From 'The Jungle' to Dubai: Habib Ghazi's success story
When Habib Ghazi left Afghanistan in 2006 to seek asylum in the UK, he never imagined he’d be working for Virgin Mobile UAE and playing cricket in Dubai a decade later...
Some of us are better at following our dreams than others – mostly because it’s so easy to get distracted along the way. For Habib Ghazi, a merchandiser with Virgin Mobile UAE, the dream is simple: to represent his adopted country, UAE, in a national cricket tournament.
Habib has been crazy about cricket since he and his cousin Gulbadin Naib used to hop over the border from Afghanistan to Pakistan as children. Leaving behind the danger and disarray of their home town of Torkham, Habib and Gulbadin headed to the Kacha Gari refugee camp and mingled with thousands of displaced Afghans. Cricket matches were a regular feature there – many of the star players there went on to play for the Afghanistan national team – and Habib was soon hooked.
“One day, we watched a big cricket match and I completely fell in love with the sport,” remembers Habib. “I started playing and slowly, slowly, I got better.”
He trained as often as he could and, in 2006, opportunity arrived: Habib trialled for a new Afghanistan under-17 team, which was to tour Malaysia. But he was told he looked too old, and there was no way of proving his age.

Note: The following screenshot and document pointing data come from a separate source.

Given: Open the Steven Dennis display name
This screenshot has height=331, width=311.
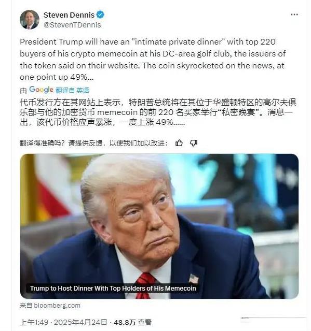Looking at the screenshot, I should tap(69, 15).
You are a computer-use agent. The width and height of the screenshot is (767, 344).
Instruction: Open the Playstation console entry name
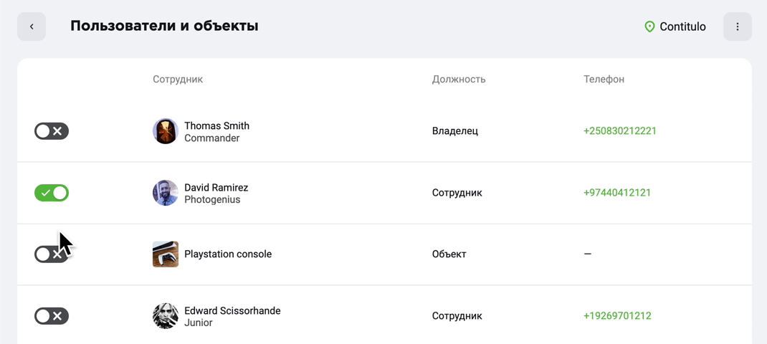click(x=228, y=254)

Even now, he’s not exactly sure how old he is.
“My aunt still insists I’m not yet 30,” he explains. “But people, when they see me, definitely think I’m older than 30 – probably because I’ve been working since I was nine years old! When you look at the Afghani national team, the players were apparently all born on January 1st, which is unlikely.

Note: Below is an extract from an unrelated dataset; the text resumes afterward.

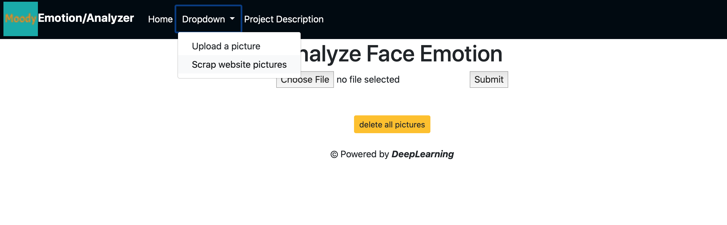
Task: Choose Scrap website pictures option
Action: 239,65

Faced with rejection by his beloved sport and the growing unrest in Afghanistan, Habib made a decision that took him on a harrowing journey via Pakistan, Iran, Turkey, Greece and Italy to Scotland, where he sought asylum. On the way, he also spent a short time at the refugee camp in Calais, France that was known as ‘The Jungle’ until its destruction in 2016.
Living in Scotland left Habib with fond memories of its people, especially Glasgow, where he studied and played cricket, and Edinburgh, where he would love to live again. “I will never forget Scotland; I learned so much there,” says Habib. “The people of Glasgow made me feel so welcome, and they helped me to find cricket teams to train with.”

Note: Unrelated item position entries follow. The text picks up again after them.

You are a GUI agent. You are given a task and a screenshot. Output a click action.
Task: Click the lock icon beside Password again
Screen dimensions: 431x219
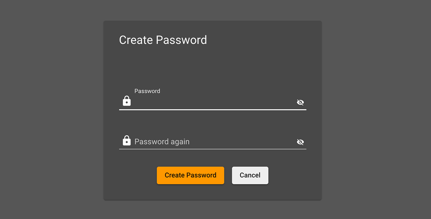(x=127, y=140)
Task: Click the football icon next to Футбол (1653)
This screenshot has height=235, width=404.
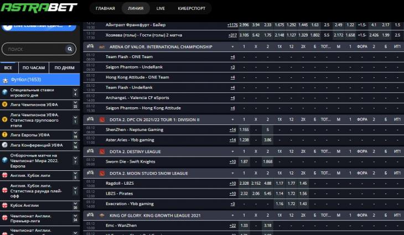Action: tap(6, 80)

In 2010, Habib was on the move again, returning to Afghanistan at a time when cricket was becoming popular. He got a job across the border in Peshawar, worked hard and was able to save for a flight to Dubai to meet friends from Scotland’s national cricket team. Once there, he realised UAE could be the place where his cricket playing ambitions could be realised.
Achieving something great makes you feel so much stronger, so it’s worth persevering
Today, Habib is living and working in Dubai and playing cricket as often as he can. His job as a Virgin Mobile merchandiser gets him out and about, which he enjoys: “We meet some very interesting people, which is the best part of the job. It can be very busy, but because we also deliver some training on the mobile app, we get to spend time in the stores, too.”
He loves living in Dubai because he feels safe. “Obviously, Afghanistan is my home country and I would love to live there again, but I don’t think it will ever happen,” he says. “Afghanistan is still very dangerous and I’ve become used to living with Western culture.”
Habib’s cousin Gulbadin is now a successful all-rounder on the Afghani national team, and Habib still dreams of bowling at a national level. He came close for a second time in 2015: “My visa ran out and I had to go back to Afghanistan,” he says. “I was only supposed to be away for a week, but I ended up stuck there for three months, so I missed the UAE team trials.
“I haven’t given up yet,” says Habib. “In life, there are always ups and downs. But achieving something great makes you feel so much stronger, so it’s worth persevering. Work hard and don’t let life destroy your dreams.”